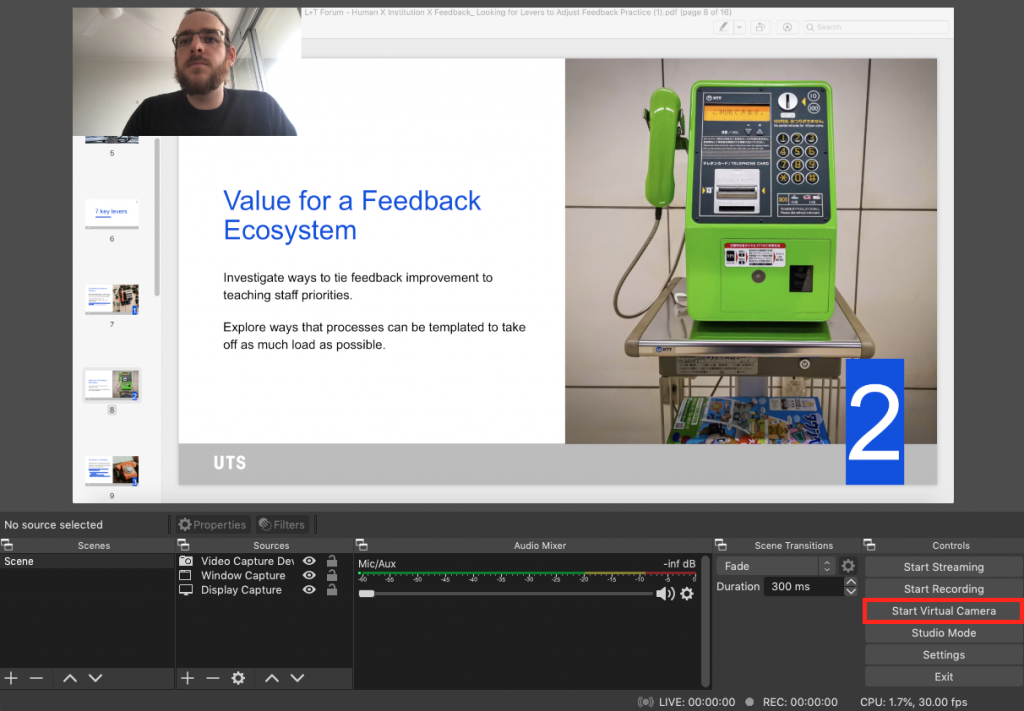Click the add source plus icon
This screenshot has width=1024, height=711.
click(x=187, y=678)
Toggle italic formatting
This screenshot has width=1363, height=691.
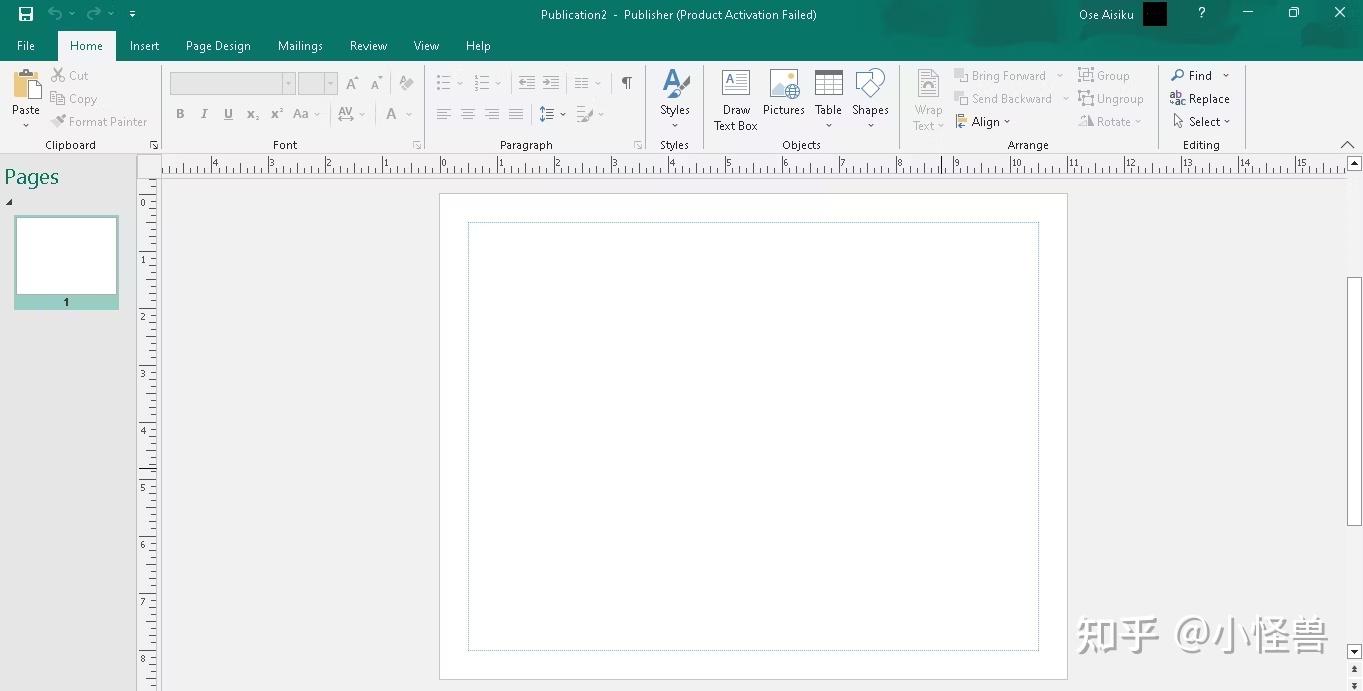(x=204, y=114)
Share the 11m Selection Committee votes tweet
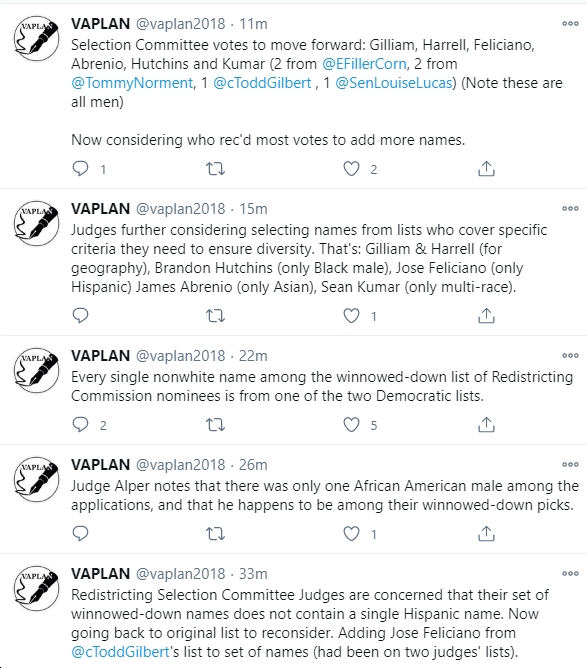 pyautogui.click(x=486, y=169)
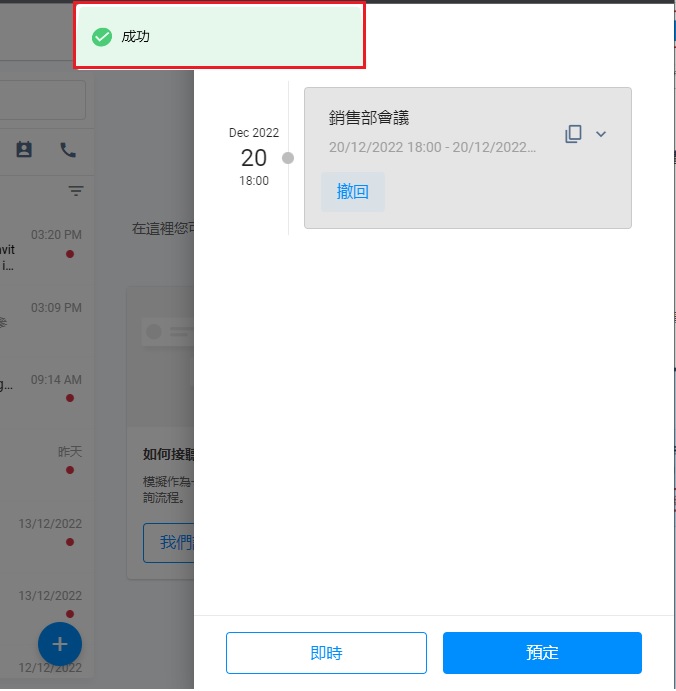676x691 pixels.
Task: Open the conversation filter icon
Action: point(76,190)

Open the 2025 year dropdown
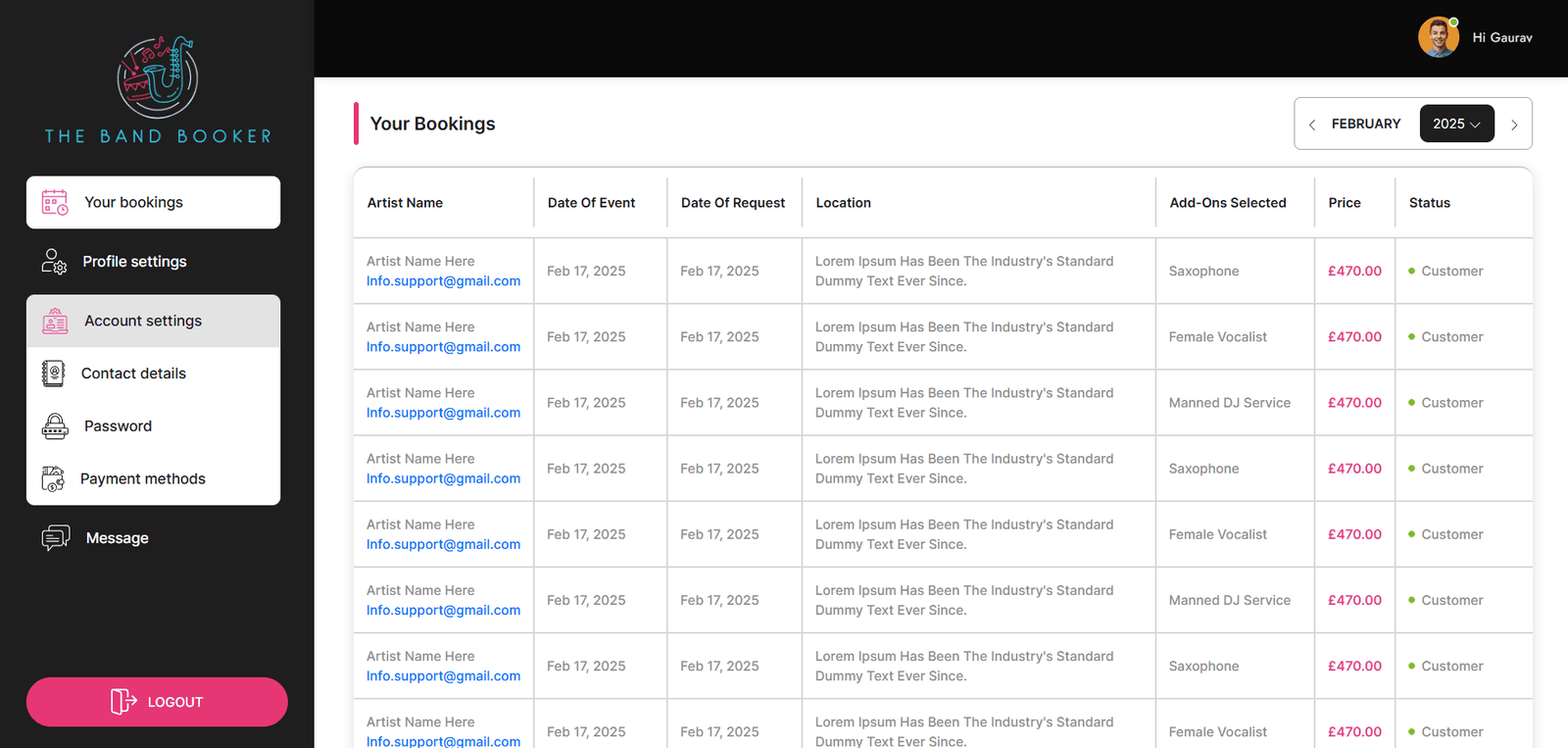pos(1456,124)
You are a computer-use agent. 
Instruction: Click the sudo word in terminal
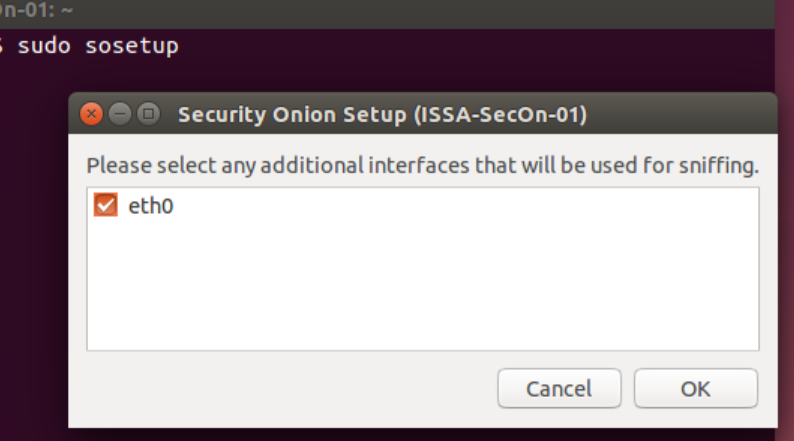pyautogui.click(x=44, y=46)
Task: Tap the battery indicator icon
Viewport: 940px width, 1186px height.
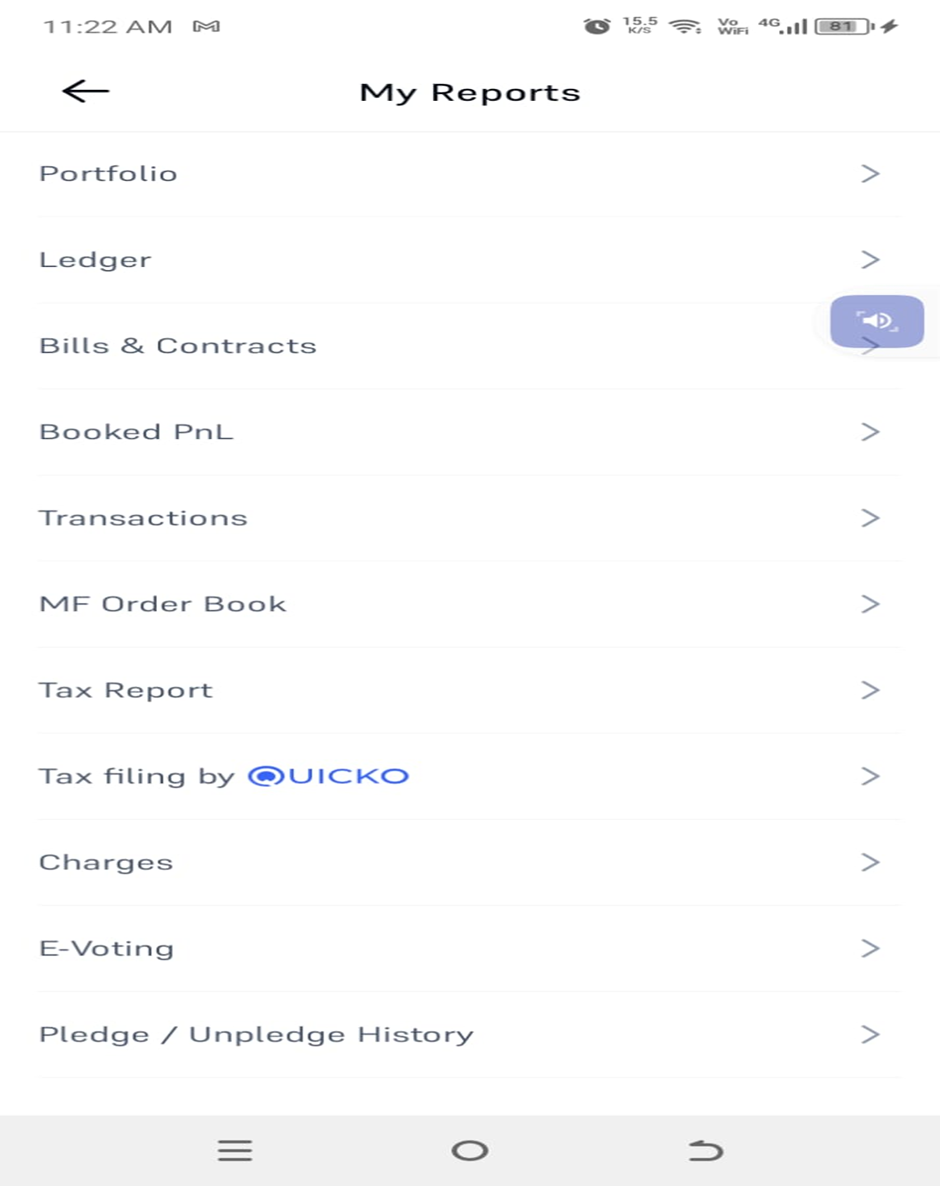Action: [844, 26]
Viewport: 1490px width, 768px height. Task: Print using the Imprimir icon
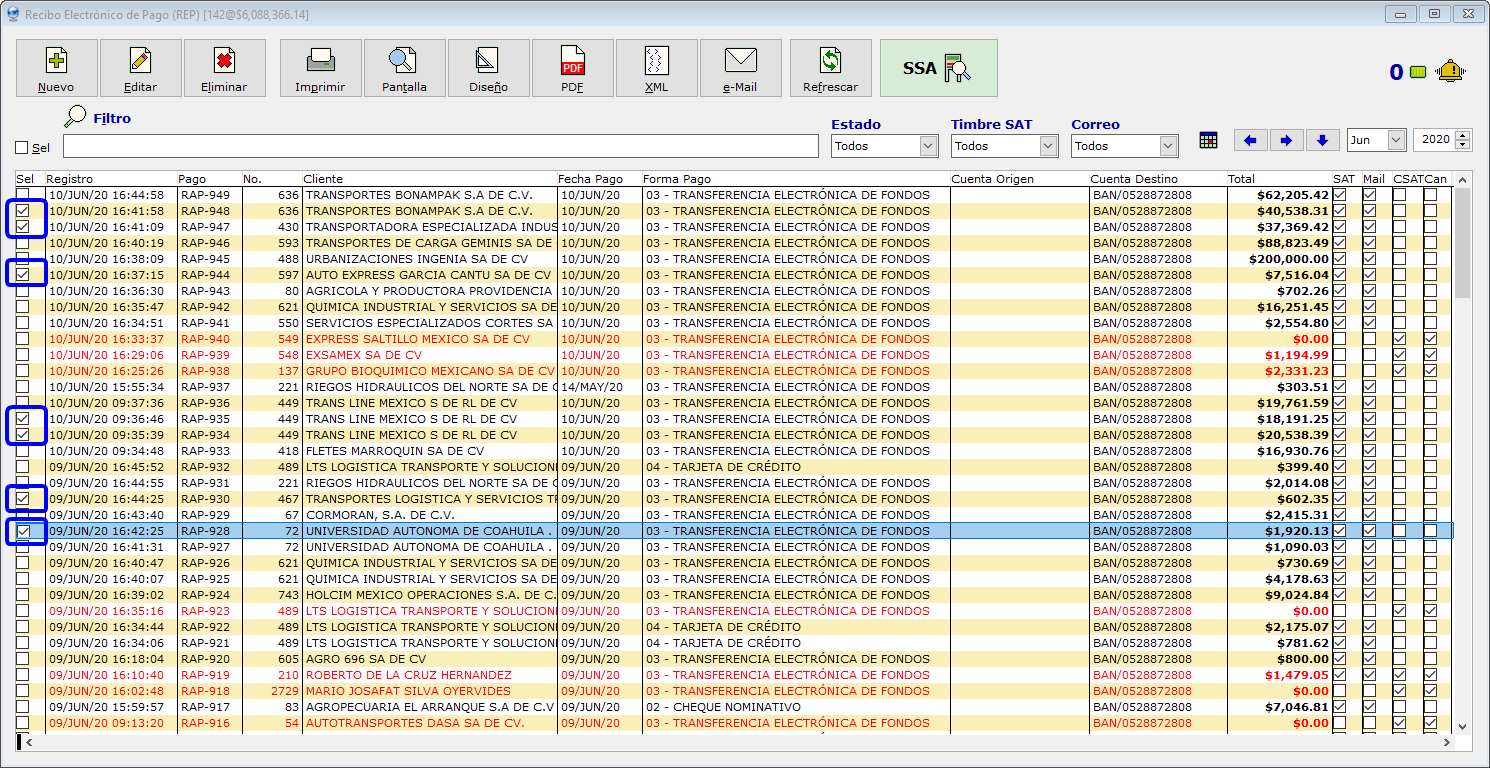pos(320,68)
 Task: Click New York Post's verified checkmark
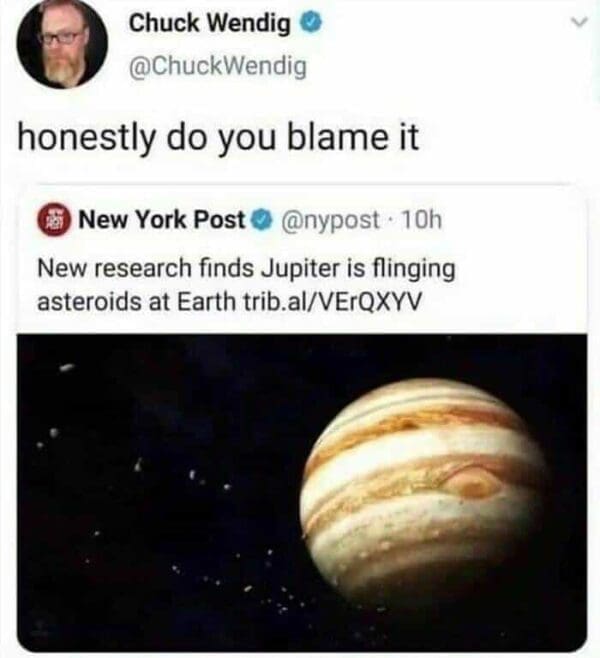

• Description of the task
From the line containing "Task: Tap the battery indicator icon" down to the last line of the entries above, set down every line exactly. Omit all pictures.

• Response
Task: Tap the battery indicator icon
Viewport: 940px width, 1186px height.
Action: [844, 26]
Viewport: 1490px width, 768px height. Task: Print using the Imprimir icon
pos(320,68)
 Task: Click New York Post's verified checkmark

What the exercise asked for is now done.